The bottom, just outside the reef, is covered with that mud, mixed with more lime-mud, which the surge wears off the reef; and if you have, as you should have, a dredge on board, and try a haul of that mud as you row home, you may find, but not always, animal forms rooted in it, which will delight the soul of a scientific man. One, I hope, would be some sort of Terebratula, or shell akin to it. You would probably think it a cockle: but you would be wrong. The animal which dwells in it has about the same relationship to a cockle as a dog has to a bird. It is a Brachiopod; a family with which the ancient seas once swarmed, but which is rare now, all over the world, having been supplanted and driven out of the seas by newer and stronger forms of shelled animals. The nearest spot at which you are likely to dredge a live Brachiopod will be in the deep water of Loch Fyne, in Argyleshire, where two species still linger, fastened, strangely enough, to the smooth pebbles of a submerged glacier, formed in the open air during the age of ice, but sunk now to a depth of eighty fathoms. The first time I saw those shells come up in the dredge out of the dark and motionless abyss, I could sympathise with the feelings of mingled delight and awe which, so my companion told me, the great Professor Owen had in the same spot first beheld the same lingering remnants of a primæval world.

The other might be (but I cannot promise you even a chance of dredging that, unless you were off the coast of Portugal, or the windward side of some of the West India Islands) a live Crinoid; an exquisite starfish, with long and branching arms, but rooted in the mud by a long stalk, and that stalk throwing out barren side branches; the whole a living plant of stone. You may see in museums specimens of this family, now so rare, all but extinct. And yet fifty or a hundred different forms of the same type swarmed in the ancient seas: whole masses of limestone are made up of little else but the fragments of such animals.

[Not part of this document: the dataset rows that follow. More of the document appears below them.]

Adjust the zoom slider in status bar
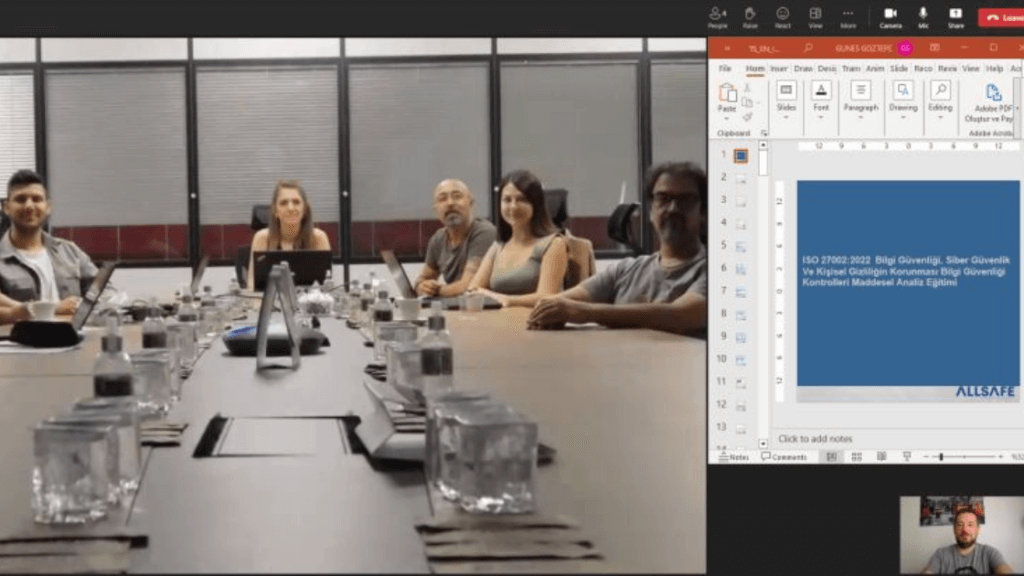Viewport: 1024px width, 576px height. pyautogui.click(x=941, y=457)
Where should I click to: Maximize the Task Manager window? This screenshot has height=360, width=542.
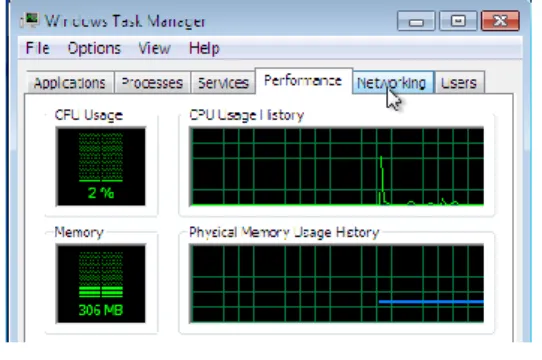coord(458,21)
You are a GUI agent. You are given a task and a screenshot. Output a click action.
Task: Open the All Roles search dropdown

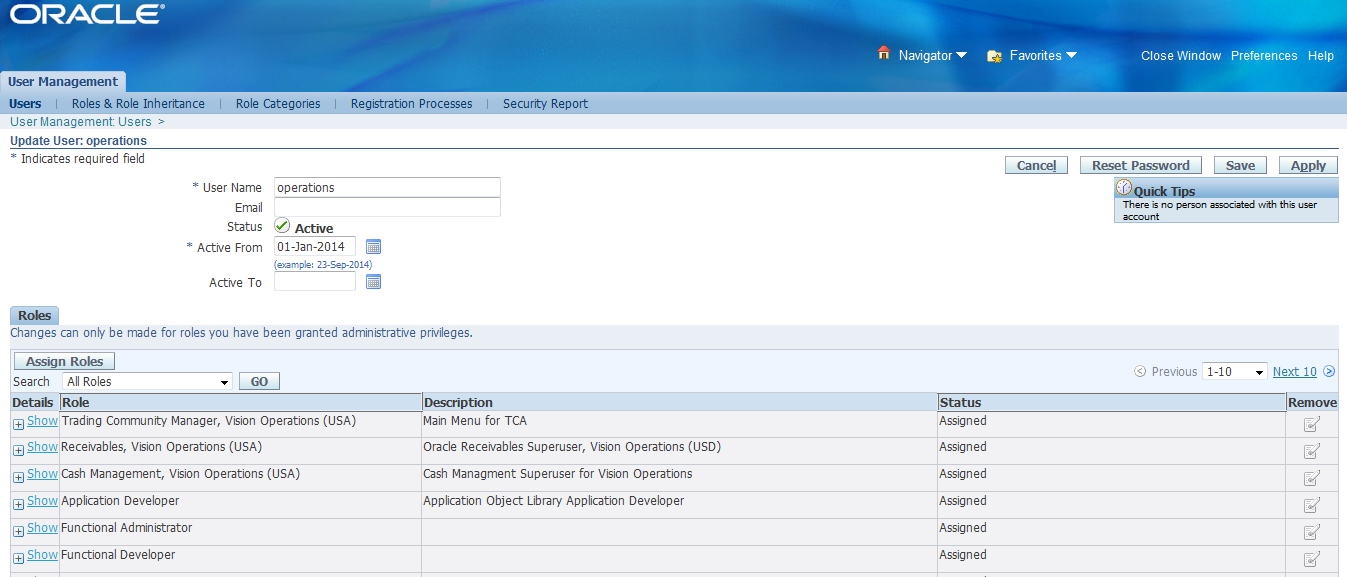[x=146, y=381]
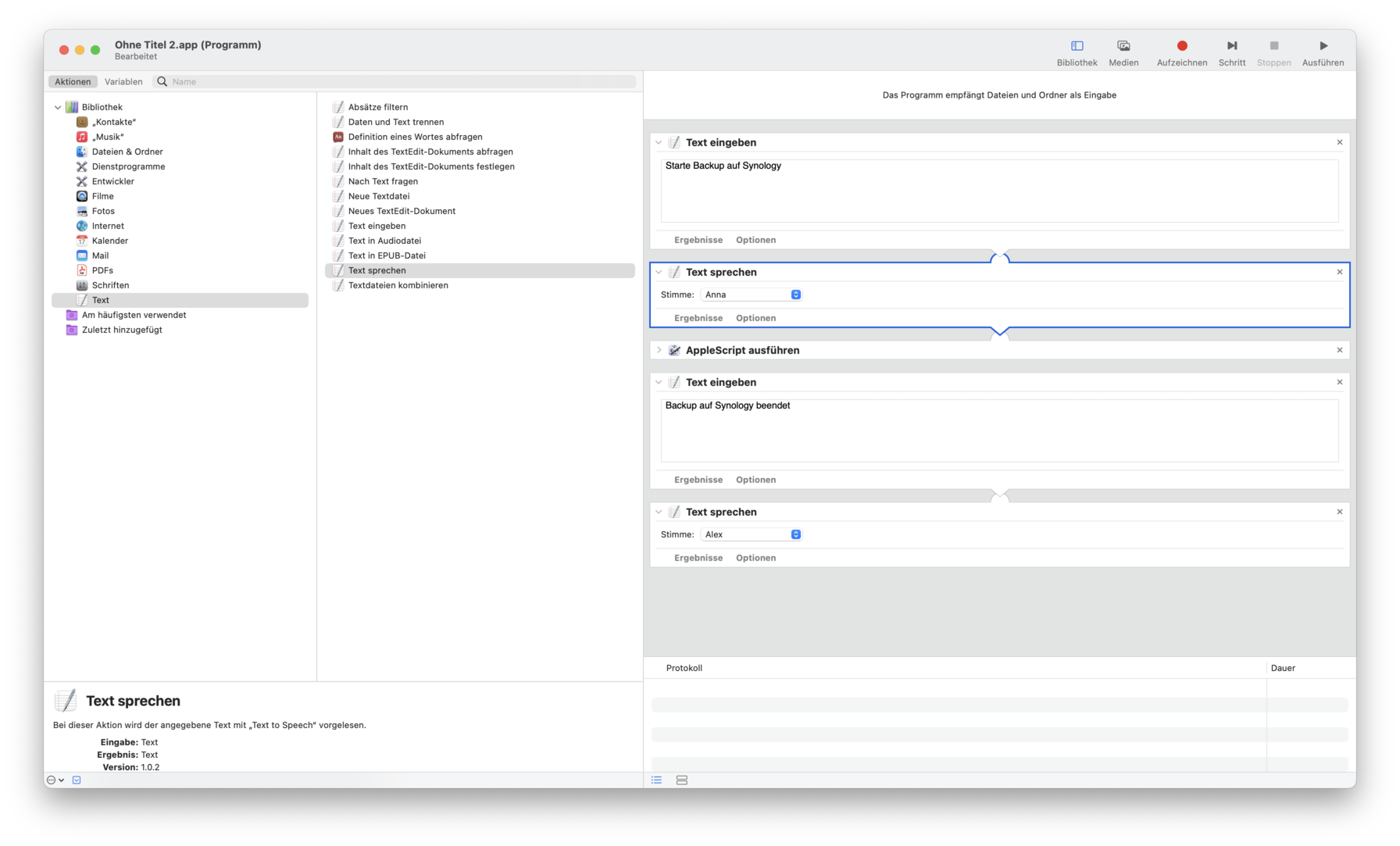Open the Anna voice dropdown
1400x846 pixels.
(x=751, y=294)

But we have not landed yet on the dry part of the reef. Let us make for it, taking care meanwhile that we do not get our feet cut by the coral, or stung as by nettles by the coral insects. We shall see that the dry land is made up entirely of coral, ground and broken by the waves, and hurled inland by the storm, sometimes in huge boulders, mostly as fine mud; and that, under the influence of the sun and of the rain, which filters through it, charged with lime from the rotting coral, the whole is setting, as cement sets, into rock. And what is this? A long bank of stone standing up as a low cliff, ten or twelve feet above high-water mark. It is full of fragments of shell, of fragments of coral, of all sorts of animal remains; and the lower part of it is quite hard rock. Moreover, it is bedded in regular layers, just such as you see in a quarry. But how did it get there? It must have been formed at the sea-level, some of it, indeed, under the sea; for here are great masses of madrepore and limestone corals imbedded just as they grew. What lifted it up? Your companions, if you have any who know the island, have no difficulty in telling you. It was hove up, they say, in the earthquake in such and such a year; and they will tell you, perhaps, that if you will go on shore to the main island which rises inside the reef, you may see dead coral beds just like these lying on the old rocks, and sloping up along the flanks of the mountains to several hundred feet above the sea. I have seen such many a time.